Avoid excessive file copying within jobs.
Copying data from one location on the filesystem to another is an expensive operation — consider ways to minimise it, especially when running hundreds of jobs at the same time. For applications which need a local copy of an input file, consider using the ln -s command to create a soft link (short cut) rather than a full copy of the file. If output files need to be placed elsewhere on the filesystem, consider using the mv (file move) command.
Avoid directory recursion/file searching within jobs.
Having multiple jobs search for specific files through a large directory hierarchy can place a high load on the filesystem. Avoid use of recursive commands such as find within jobs.
Use the temp directory for temporary files.
The temp directory (referenced by the $TMPDIR variable) is located on the compute node running your job, and offers much higher file I/O and bandwidth and lower latency than network based storage. Wherever possible create any temporary/transient files in temp.
Clean up your filestore regularly.
With the ability to run hundred of jobs simultaneously, user filestore can quickly become cluttered with files (e.g. job stdout and stderr files). Small files in particular have a relatively high space overhead — even a small file will consume 32k of quota due to metadata and RAID overheads. An area filled with large numbers of small files can exhaust quota more quickly than expected.
Offload valuable data to a permanent location.
The HEC filestore is intended to enable high performance access to files for job runs, and should not be used for long term archiving of research data. Important research results should be offloaded from the HEC as soon as convenient to a more suitable location. Please contact your local departmental IT liaison to discuss options for long-term research data archiving.

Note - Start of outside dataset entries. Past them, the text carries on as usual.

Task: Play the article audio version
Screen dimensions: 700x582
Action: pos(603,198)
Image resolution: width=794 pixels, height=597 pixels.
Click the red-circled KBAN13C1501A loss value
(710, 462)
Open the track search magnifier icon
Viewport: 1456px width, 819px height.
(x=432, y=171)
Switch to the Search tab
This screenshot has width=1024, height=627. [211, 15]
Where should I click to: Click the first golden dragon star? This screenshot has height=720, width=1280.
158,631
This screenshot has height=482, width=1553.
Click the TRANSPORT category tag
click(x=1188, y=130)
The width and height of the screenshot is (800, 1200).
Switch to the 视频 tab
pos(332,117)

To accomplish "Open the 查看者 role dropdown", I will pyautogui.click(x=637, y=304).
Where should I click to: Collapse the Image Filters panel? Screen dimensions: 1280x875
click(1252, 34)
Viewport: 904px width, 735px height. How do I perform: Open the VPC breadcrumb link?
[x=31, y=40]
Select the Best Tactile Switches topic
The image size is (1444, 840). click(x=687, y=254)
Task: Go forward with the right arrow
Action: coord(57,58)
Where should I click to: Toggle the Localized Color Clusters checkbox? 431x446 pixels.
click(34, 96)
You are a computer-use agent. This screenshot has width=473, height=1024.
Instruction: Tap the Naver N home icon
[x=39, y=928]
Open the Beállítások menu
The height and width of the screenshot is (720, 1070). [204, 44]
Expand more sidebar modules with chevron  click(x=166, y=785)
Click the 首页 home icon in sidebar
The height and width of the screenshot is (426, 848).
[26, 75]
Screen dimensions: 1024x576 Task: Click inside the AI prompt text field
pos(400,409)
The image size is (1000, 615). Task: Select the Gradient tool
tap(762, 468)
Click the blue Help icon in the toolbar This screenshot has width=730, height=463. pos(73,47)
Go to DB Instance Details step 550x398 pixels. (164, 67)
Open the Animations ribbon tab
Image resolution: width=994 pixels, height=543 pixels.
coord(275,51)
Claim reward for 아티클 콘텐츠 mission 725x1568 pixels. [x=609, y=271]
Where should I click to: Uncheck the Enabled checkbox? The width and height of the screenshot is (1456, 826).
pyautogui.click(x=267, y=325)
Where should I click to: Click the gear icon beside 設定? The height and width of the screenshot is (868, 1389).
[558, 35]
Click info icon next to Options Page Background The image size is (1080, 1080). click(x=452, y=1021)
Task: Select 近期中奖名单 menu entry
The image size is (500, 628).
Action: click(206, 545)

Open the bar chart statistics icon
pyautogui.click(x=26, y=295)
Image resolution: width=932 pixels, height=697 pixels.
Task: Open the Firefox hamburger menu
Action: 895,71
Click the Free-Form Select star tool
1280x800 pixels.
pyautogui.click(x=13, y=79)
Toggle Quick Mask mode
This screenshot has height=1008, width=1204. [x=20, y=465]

Monitor your scratch usage.
As scratch is a shared area, care should be taken not to overuse it — this will result in not enough space in scratch for other users. Monitor scratch usage regularly while running jobs which send their output to scratch, and offload any research results as soon as possible to free up space for others.
Use checkpointing options with care.
Some applications offer checkpointing - the ability to save their running state to file so that a calculation can be restarted partway through should some error occur. Before enabling checkpointing, consider carefully how much checkpointing you need — having several hundred jobs checkpointing regularly will overload the system.